L’étude a suivie pendant 7 ans 840 personnes diagnostiquées avec un cancer. Parmi ces patients, 280 ont choisi d’être soignés par des thérapies non conventionnelles (dès lors que le traitement ne relevait pas de chimiothérapie, radiothérapie, chirurgie ou traitement hormonal).

Ces personnes étaient plus souvent des femmes, jouissaient globalement de revenus plus élevé et possédaient un niveau d’éducation supérieur par rapport au groupe traitement conventionnel.

 

Les résultats sont les suivants :

La mortalité par groupe de traitement, tout cancers confondus – Trait pointillé : groupe conventionnel – Trait plein : groupe alternatif

Tout cancers confondus : mortalité 2,5 fois supérieure.

Cancer du poumon : mortalité 2,17 fois supérieure.

Cancer colectoral : mortalité 4,57 fois supérieure.

Cancer du sein : mortalité 5,68 fois supérieure.

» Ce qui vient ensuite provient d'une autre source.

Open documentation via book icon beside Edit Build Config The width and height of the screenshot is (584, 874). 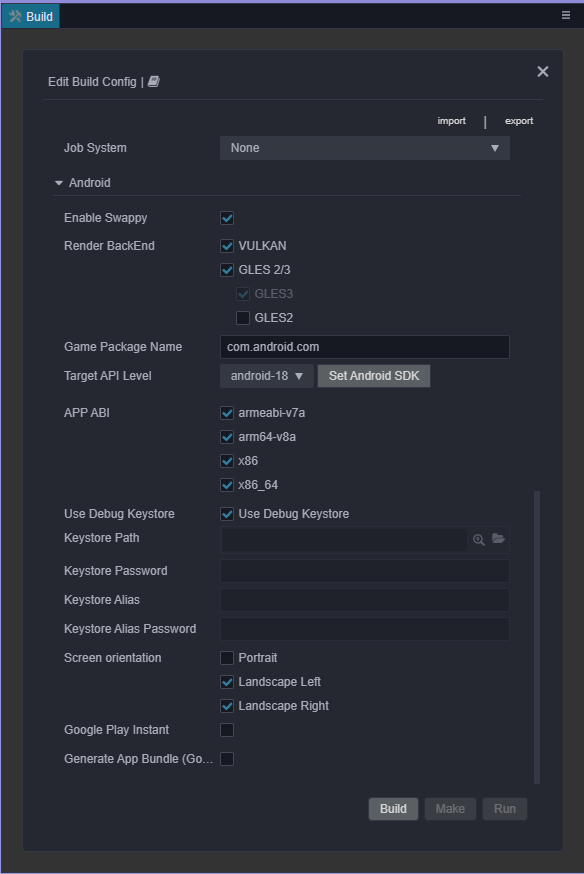[x=152, y=81]
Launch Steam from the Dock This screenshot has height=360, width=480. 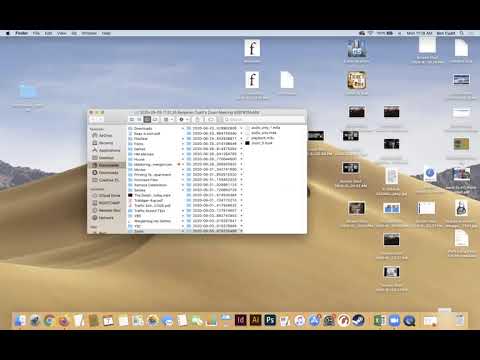(358, 320)
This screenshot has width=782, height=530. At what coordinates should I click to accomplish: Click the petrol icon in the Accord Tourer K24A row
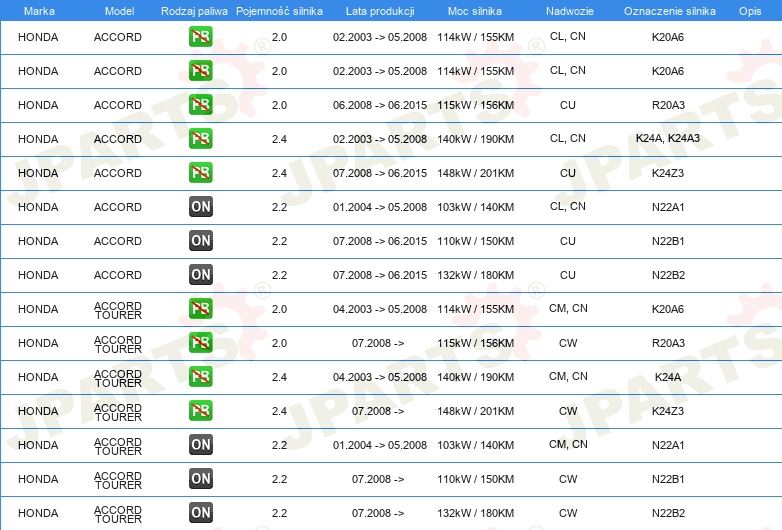coord(200,376)
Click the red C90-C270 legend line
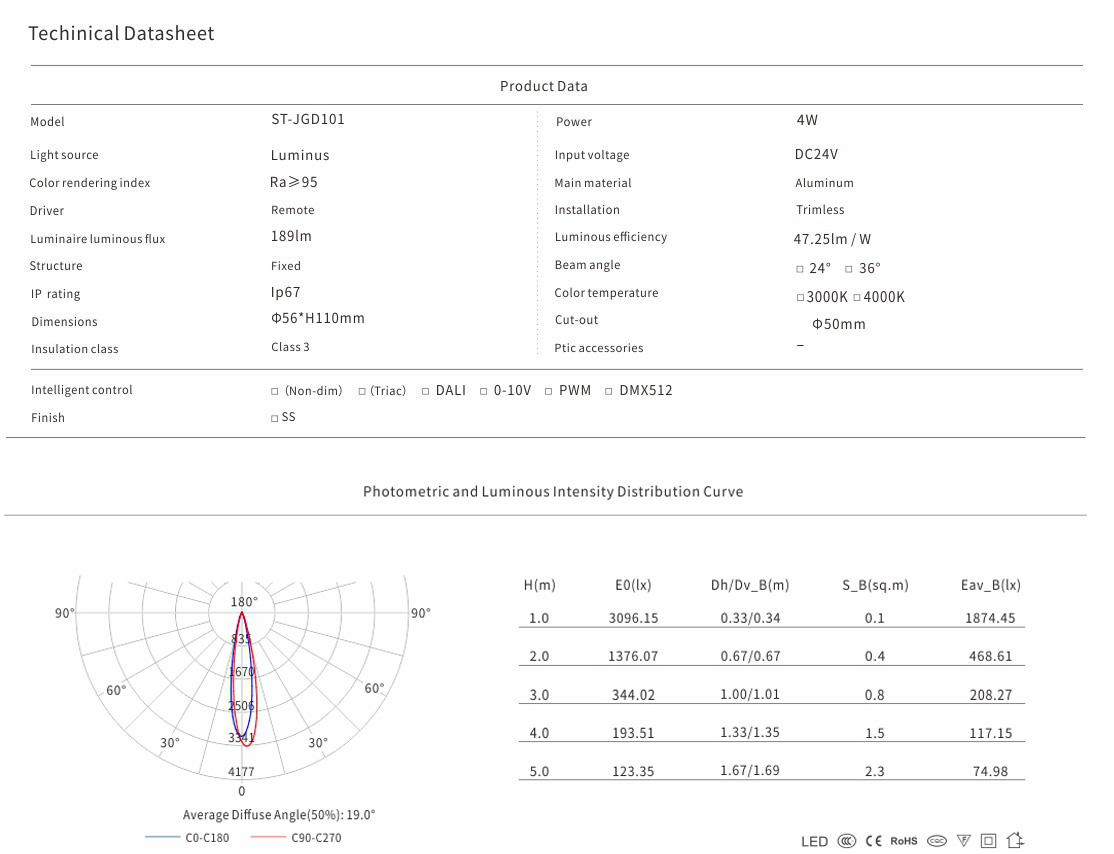This screenshot has height=854, width=1114. (x=269, y=837)
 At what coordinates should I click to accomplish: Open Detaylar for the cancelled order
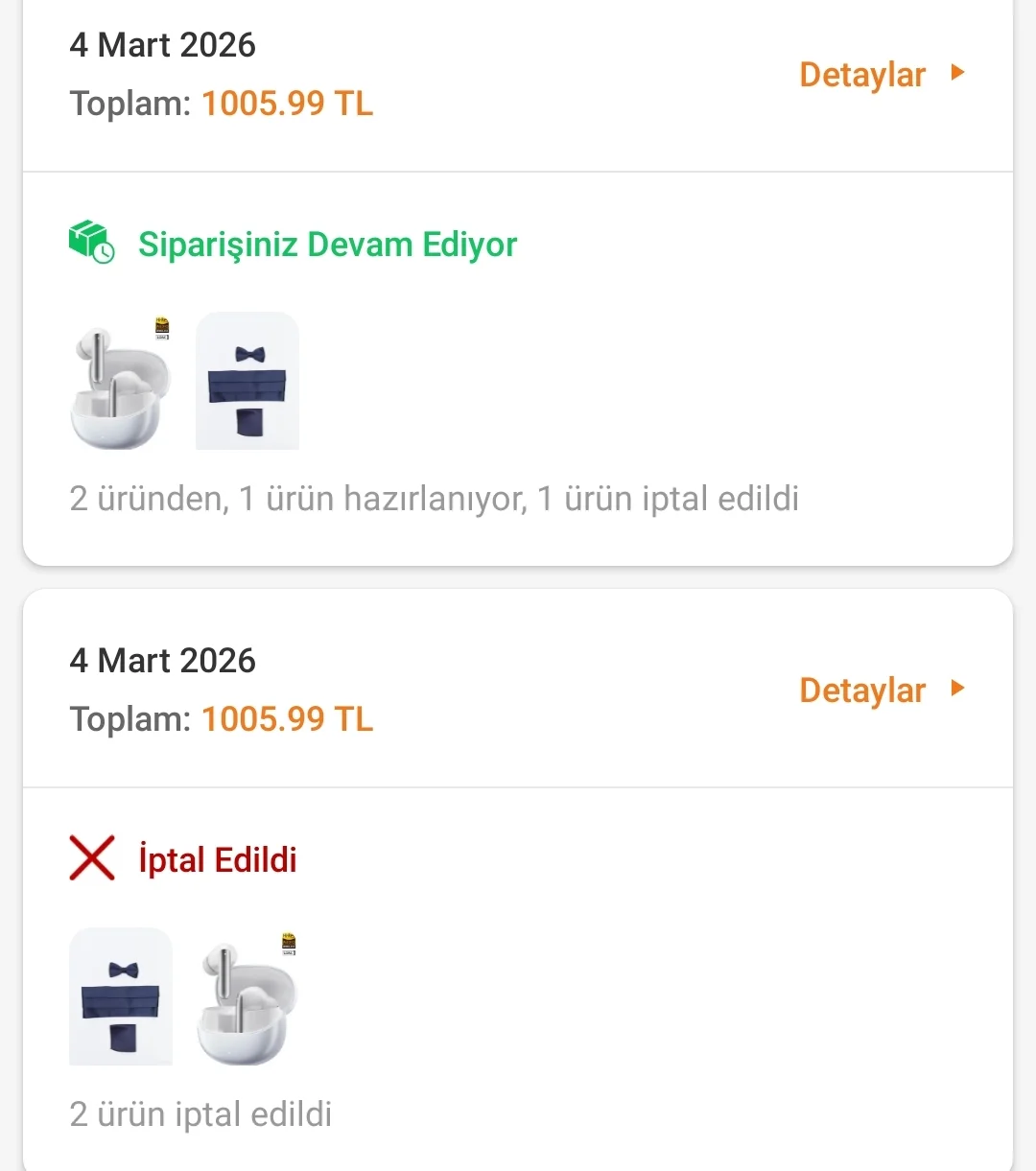861,691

Pas d’augmentation significative de la mortalité pour le cancer de la prostate, chose attendue pour les auteurs qui font remarquer la trop longue évolution de ce type de cancer pour la durée de suivie de l’étude.

 

Ce type d’étude est assez rare et ces résultats catastrophiques nécessitent d’être confirmée par des études de plus grande ampleur ; néanmoins il semble bon d’indiquer aux patients ces premiers résultats pour les orienter au mieux vers des traitements efficaces.

 

Source :
Skyler B. Johnson & al. « Use of Alternative Medicine for Cancer and Its Impact on Survival », JNCI: Journal of the National Cancer Institute, Volume 110, Issue 1, 1 Janvier 2018.